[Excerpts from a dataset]
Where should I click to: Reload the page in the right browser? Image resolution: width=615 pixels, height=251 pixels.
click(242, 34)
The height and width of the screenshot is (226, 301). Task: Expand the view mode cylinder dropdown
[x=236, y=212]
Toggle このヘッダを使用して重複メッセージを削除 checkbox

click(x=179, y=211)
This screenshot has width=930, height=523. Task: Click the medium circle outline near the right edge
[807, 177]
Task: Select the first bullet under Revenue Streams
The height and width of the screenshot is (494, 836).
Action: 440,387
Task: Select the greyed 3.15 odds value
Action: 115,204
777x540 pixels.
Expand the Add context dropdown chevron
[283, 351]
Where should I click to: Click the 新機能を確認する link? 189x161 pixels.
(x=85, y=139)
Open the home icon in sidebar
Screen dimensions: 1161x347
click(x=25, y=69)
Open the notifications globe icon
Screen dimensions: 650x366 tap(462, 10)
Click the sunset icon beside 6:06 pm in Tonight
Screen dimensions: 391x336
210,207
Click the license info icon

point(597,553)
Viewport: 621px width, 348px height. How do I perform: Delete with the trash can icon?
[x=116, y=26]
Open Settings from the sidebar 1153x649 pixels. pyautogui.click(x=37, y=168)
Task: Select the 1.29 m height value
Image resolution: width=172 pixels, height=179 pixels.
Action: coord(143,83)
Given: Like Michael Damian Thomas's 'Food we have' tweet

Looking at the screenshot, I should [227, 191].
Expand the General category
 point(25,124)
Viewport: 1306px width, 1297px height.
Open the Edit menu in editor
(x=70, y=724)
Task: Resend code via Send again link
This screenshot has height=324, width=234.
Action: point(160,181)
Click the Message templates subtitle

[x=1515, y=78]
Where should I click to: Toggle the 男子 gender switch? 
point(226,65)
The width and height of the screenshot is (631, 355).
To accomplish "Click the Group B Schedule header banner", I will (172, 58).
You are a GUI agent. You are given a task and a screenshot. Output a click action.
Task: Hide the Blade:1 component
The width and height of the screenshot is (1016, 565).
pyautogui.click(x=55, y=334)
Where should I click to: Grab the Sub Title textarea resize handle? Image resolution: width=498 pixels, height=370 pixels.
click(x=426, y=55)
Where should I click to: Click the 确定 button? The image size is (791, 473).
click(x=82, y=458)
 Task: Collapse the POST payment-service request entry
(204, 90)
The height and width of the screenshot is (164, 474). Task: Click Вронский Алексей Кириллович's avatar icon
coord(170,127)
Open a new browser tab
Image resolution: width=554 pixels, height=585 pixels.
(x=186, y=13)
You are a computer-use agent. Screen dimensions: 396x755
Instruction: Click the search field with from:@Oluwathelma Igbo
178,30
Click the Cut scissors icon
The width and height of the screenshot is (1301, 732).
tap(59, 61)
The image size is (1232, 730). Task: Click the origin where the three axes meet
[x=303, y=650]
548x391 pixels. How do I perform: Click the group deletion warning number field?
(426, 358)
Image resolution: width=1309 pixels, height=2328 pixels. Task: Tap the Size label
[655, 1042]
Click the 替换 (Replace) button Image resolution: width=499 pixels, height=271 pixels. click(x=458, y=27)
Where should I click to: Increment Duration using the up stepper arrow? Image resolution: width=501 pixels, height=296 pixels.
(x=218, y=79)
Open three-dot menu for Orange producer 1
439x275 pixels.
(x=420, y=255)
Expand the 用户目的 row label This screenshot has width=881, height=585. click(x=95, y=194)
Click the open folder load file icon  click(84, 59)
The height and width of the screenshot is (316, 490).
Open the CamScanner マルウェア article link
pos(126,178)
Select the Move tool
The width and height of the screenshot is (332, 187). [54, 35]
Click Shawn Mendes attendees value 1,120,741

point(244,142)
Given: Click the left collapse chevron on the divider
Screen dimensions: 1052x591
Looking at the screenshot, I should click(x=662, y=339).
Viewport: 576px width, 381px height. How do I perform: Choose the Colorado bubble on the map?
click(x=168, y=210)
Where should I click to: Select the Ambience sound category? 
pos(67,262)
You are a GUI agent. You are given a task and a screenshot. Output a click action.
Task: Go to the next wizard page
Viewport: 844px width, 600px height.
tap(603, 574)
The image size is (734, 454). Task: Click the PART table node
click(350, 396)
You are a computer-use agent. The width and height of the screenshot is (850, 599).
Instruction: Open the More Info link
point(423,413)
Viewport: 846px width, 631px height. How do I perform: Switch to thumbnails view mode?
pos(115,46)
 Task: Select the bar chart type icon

● Problem details:
Go through the lines above and copy any that contain "computer".

● Response:
You are a computer-use agent. Screen dimensions: 396x755
You are a computer-use agent. The width and height of the screenshot is (850, 599).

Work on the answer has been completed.